Getting back on specifying track after yesterday’s ferret finding adventures, and today’s task is to order lights and the bathroom for Rose Cottage. Our furry friend made the local 5 o’clock news on Channel M which was very funny, but it was my lamp post ‘found’ posters and asking at a local MOT station with nosey mechanics always out on the road which located her owner, Linda who lives half way between my house and Rose. I’d walked right past her front door whilst transporting said ferret yesterday. ‘Tessa’ was delighted to be reunited with her owner, and off they went, leaving me with a blanket to wash, a piece of kidney still to retrieve from behind the boiler and a lingering ferret aroma in the hall, which an M&S festive candle soon sorted out. I’ve just had a call from the Manchester Evening News who want to run a piece on Tessa the errant Ferret too, can’t wait to see that 🙂
Georgian cottages like Rose Cottage 200 years ago weren’t noted for their extravagant bathrooms, so anything we do is really a translation of typical Georgian style, colours and detailing into a house which would never have originally had such a room. Cheating, actually. However if I gave Hannah a potty in the garden and a kettle, there’s a fairly solid chance I may end up with the potty on my head.

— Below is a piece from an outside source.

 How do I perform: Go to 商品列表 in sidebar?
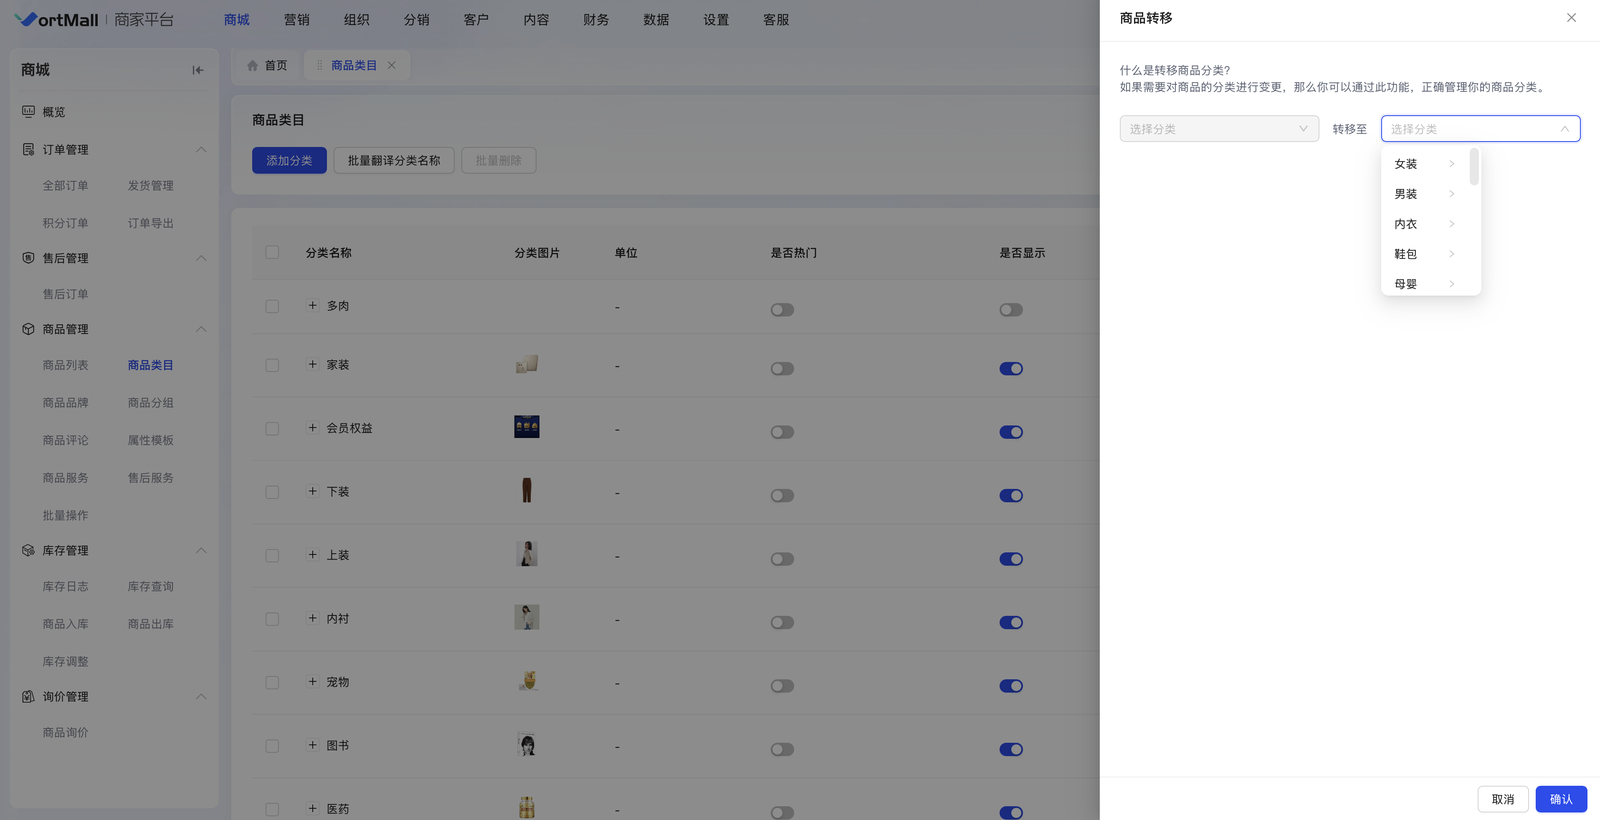point(65,365)
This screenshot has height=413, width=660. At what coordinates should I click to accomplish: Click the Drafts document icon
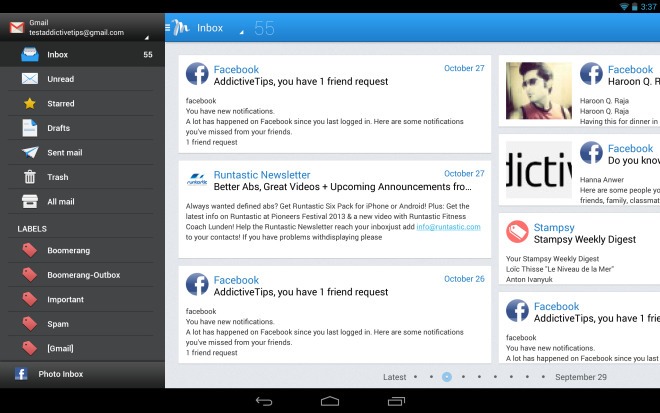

Shabby chic with a period twist is the order of the day; timber panelling, muted colours, wash stand style basins, subway style tiles, lace at the window…….
This image above has the type of basin preferred, with a chrome wash stand supporting the period ceramic basin. Kindly taken from http://www.katyelliott.com/blog/2009/04/traditional-bathroom-inspiration.html. Unfortunately a roll top bath isn’t practical in Rose’s bathroom as Hannah wants a powerful wall mounted shower, not the overhead shower style suitable for these period baths. We also only have 1600mm wall length where the bath can go and not the 1700mm of a standard bath length, so it’s a bit of a squeeze and a non-standard bath is required.
We’ve picked the basin from a company based over in Bradford called Burlington Bathrooms, the guys there have been super helpful:
and the WC from the same range, which has the detailing of a ceramic handle with an oak seat. The seat also comes in a very dark oak finish and white, but the pale oak is similar in shading and finish to the timber flooring to be used and also to the kitchen unit finishes. This may seem excessive, as you can’t see the kitchen from the loo (obviously!) but the consistent use of finishes lends a much more professional look to the scheme – keeping to the same palette of materials gives harmony to a house!
And let’s face it, when this is the bathroom at the moment:
….it could do with a bit of harmony!